3. Blue Pants Slip Rose Strawberry Saison
ABV: 6.5 %
Strawberry-infused beers can be, at times, a tad brash. But this sassy little saison incorporates just a whisper of strawberry, a subtle back-up chorus to the jazzy coriander and orange elements that dominate the main stage. Blue Pants Brewery is actually located in the smallish, though fiercely claimed, Huntsville suburb of Madison, but their popular originals are enjoyed metrowide as well as in haunts and eateries across the South. There’s no time more perfect than summer for consuming a refreshing strawberry beer, so now’s the time to add this one to your rotation, if highly enjoyable fruity brews are your thing. If highly enjoyable fruity brews are not your thing, that’s, as we say in the South, a crying shame.
4. Druid City Brewing Lamplighter IPA
Druid City Brewing is an absolute gem-of-a-hangout spot: it’s compact, warmly lit and flush with friendly faces. If you can’t actually make it over Tuscaloosa to sit for a spell, just experiencing one of Druid City’s beers is a happy alternative. The Lamplighter, a classically bitter yet quietly tropical IPA, is our pick, but you really can’t go wrong. Alabama is home to a great variety of other IPAs, too—most definitely enough to encompass a list of their own. Good People’s flagship hoppy IPA and their Snake Handler IPA, bitterer still, are close relatives of the Lamplighter and honorable mentions for Alabama’s best.
5. Folklore Grateful Red
ABV: 6.0 %
The perfect sip for both proselytes of a certain jam band and fans of a really solid American amber ale, the Grateful Red is as adept in flavor as it is in word play. Folklore probably doesn’t get enough credit for ushering craft beer culture into the heart of the Wiregrass region, but that’s exactly what they’ve done since their opening in 2013. And the Grateful Red is one of the brewery’s Core Beers, so it’s available all year round. Married to a German munich malt, this beer also finishes with a hoppy contour.
6. TrimTab Paradise Now Raspberry Berliner Weisse
ABV: 5.2 %
The demanding name just rolls right off the tongue: “Can I get a TrimTab Paradise Now, now?” The Paradise Now is, subjectively, a sour disguised as a wheat ale, but this sneaky art of deception is forgivable when you consider the beer’s stunningly commanding flavor profile. It’s brewed with raspberry and tart cherry puree, so the tanginess of this summer seasonal shines through. When you’re drinking this starry Bama beer, you might even forget that it is, in fact, a beer. It floats with an almost champagne cocktail-like acidity, and it’s certainly one of the most memorable beers on this list.

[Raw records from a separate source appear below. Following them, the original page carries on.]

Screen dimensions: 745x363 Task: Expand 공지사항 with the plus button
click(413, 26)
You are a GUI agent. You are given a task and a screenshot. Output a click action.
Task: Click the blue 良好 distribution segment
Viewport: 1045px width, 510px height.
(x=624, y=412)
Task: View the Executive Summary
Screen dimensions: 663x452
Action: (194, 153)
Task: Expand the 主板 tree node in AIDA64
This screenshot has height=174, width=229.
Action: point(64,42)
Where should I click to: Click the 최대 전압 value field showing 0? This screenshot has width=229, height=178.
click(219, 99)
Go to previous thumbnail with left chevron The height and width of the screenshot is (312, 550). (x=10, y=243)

7. Fairhope Brewing Judge Roy Bean
ABV: 5 %
Say what you want about Alabama, but this state is not slim on yummy beers with tongue-and-cheek nomenclature. Perhaps the darkest and densest beer on this list, the Judge Roy Bean stout cleanly acknowledges fellow Fairhope business, the Fairhope Roasting Company, in a coffee-beer union. Fairhope Brewing is as famous for its beer names as it is for the beers they brew (this one is named after a famous judge who presided over West Texas in the 1800s), but this particular stout deserves your attention regardless of the nomenclature. Fairhope Roasting’s crisp cold brew is added to this heavier beer, yielding a decadent but tidy flavor.